Rémi franchit le pas de la porte de la salle de vain, et, d'un regard encore endormi, me fixa ébêté. Je finissais de me sécher.

 

- « Il est quelle heure ? Je n'ai pas entendu le réveil sonner."

- « 11 heures je pense. »

 

Je regardais Rémi par le miroir embué. Il me semblait encore plus endormi qu'à l'heure où je l'avais embrassé. Je souris et me retournai.

 

- « Je te prépare ton petit-déjeuner ? Ou tu vas bruncher quelque part ? »
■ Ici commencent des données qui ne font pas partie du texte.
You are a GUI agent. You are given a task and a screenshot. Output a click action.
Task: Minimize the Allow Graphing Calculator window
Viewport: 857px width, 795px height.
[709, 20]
Les yeux aussi embués que le miroir, il secoua la tête.

 

- «  Non, non. Je vais rester ici. Envie de ne rien faire. »

 

Je m'approchai de Rémi et je le pris dans mes bras. Puis je le saisis par la taille et approcha mes lèvres de son oreille.

 

- « Tu es de mauvaise humeur mon coeur ? Tu as mal dormi ? »

 

Avec la nonchalence que je lui connaissais, il baissa les yeux et murmura :

 

- « J'ai pas envie que tu me laisses. Tu peux pas annuler ? »

 

Je lui souris et, d'un air attendri, lui répondis que ce n'était pas possible. J'aimais chez lui son côté enfantin. Il attirait les attentions calines comme d'autres les regards lubriques. Rémi venait de fêter ses vingt six ans : il en faisait à peine vingt. Ses cheveux chatain clair ébouriffés, dont des mèches tombaient sur ses yeux bleu-lagon, lui donnaient un visage d'ange. C'était d'ailleurs devenu, presque naturellement, son surnom. Qui restait insensible à son charme n'était pas humain. Son air penaud ne le quittait pas. Rémi osa une dernière tentative, mais, face à mon silence souriant, fit une mine déconfite.

 

- « Allez, mon ange. Souris. On se voit ce soir ! Tu es sûr que tu ne veux pas que je te prépare quelque chose ? »

 

D'un air renfrogné, Rémi gromella :

 

- « Non, c'est bon. De toute façon, tu vas être en retard... Dépêche toi de t'habiller, tu vas prendre froid. »

 

D'un geste, il tira sur la serviette de bain qui me ceignait les hanches. Il savait que je détestais ça. Instinctivement je retins une partie du tissu qui me couvrait à peine. Rémi n'insista pas et, tête basse, regagna la chambre, après m'avoir embrassé du bout des lèvres. C'était sa manière à lui de me faire comprendre qu'il ne m'en voulait pas. Je restais interdit un instant face à son attitude inhabituelle. D'ordinaire, Rémi était si indépendant que se retrouver seul quelques jours ne lui posait aucun problème. J'en étais même venu à me demander s'il n'appréciait pas plus ces instants sans moi aux moments où nous étions ensemble.

 

Je finissais de m'habiller seul. Un pull blanc et un jeans faisaient l'affaire, le déjeuner familial n'étant ni le lieu, ni l'occasion, de se montrer particulièrement bien vêtu. Je restais, aux yeux de mes parents, cet éternel adolescent, à l'allure décontractée, qui venait d'obtenir son baccalauréat. Ils n'imaginaient pas combien cette image-là m'avait hanté avant de l'avoir enfouie sous un amoncelement de souvenirs estudiantins. Je revenais plusieurs années en arrière lors de ces repas dominicaux.

 

Rémi était couché à même le drap. La nuit avait été courte. Tellement courte que je retournai dans la salle de bain me mettre un peu de fond de teint. Un dernier baiser déposé sur le front de Rémi et me voilà déambulant dans la rue déserte, en direction de la bouche de métro. Il faisait froid. Les rares passants se pressaient pour traverser au passage clouté. Je les imitais et, tête baissée, je m'enfonçai dans le labyrinthe souterrain d'où je sortis une quarantaine de minutes plus tard.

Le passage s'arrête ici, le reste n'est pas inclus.